Since {{isnull()}} would vanish from the plan after this transform, remove the 
BE implementation. Ensure that the entry in {{impala_functions.py}} remains so 
that the function appears in the list of  built-in functions.

h4. {{NVL(a, b)}} \\ {{IFNULL(a, b)}}

FE, {{SimplifyConditional}}: Treated same as {{ISNULL(a, b)}}, but is not 
rewritten to this form.

BE: Alias for this method exist in {{impala_functions.py}}.

*Suggestion:* Rewrite to {{ISNULL(a, b)}}, to make things a bit more tidy.

h4. {{IF(cond, trueExpr, falseExpr)}}

FE: {{SimplifyConditional}} performs basic simplifications.

BE: Implemented in  {{conditional-functions.[h|cc]}} as an interpreted-only 
function to allow short-circuit argument evaluation.

*Suggestion:* Rewrite in the FE to

{code:sql}
CASE WHEN cond THEN trueExpr ELSE falseExpr END
{code}

{{IF()}} will then vanish from the plan so remove the BE implementation, 
leaving the entry in {{impala_functions.py}}.

h4. {{COALESCE(e1, e2, … en)}}

FE: {{SimplifyConditional}} performs basic simplifications.

BE: Implemented in {{conditional-functions.[h|cc]}} as an interpreted-only 
function to allow short-circuit argument evaluation.

*Suggestion:* Rewrite in the FE to

{noformat}
CASE WHEN [ei IS NOT NULL THEN ei]* ELSE en END
{noformat}

When doing so, extend two existing optimizations.

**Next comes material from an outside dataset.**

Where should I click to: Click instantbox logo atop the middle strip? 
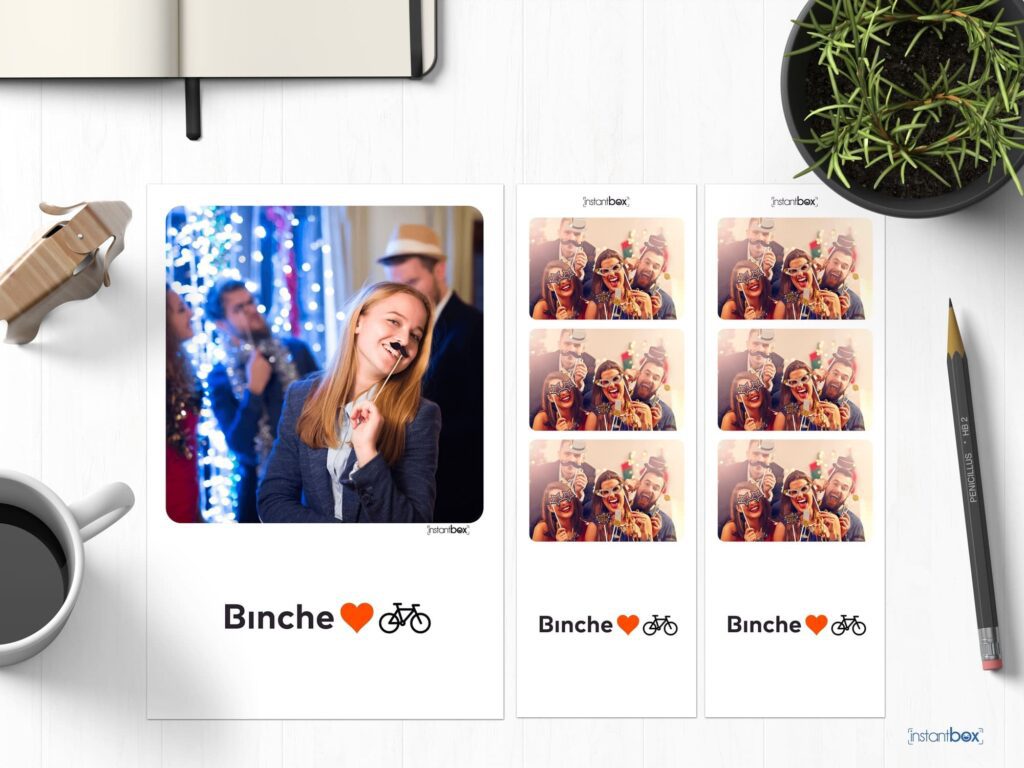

1. Remove not only leading null values, but all null values.
2. Special case not just the last non-null literal, but rather when 
encountering the first such value, drop all remaining terms.

{{COLAESCE()}} will then vanish from the plan so remove the BE implementation.

h4. Remove {{conditional-functions.[h|cc]}}

Since the above will remove the the three special conditional functions, remove 
{{conditional-functions.[h|cc]}} as well.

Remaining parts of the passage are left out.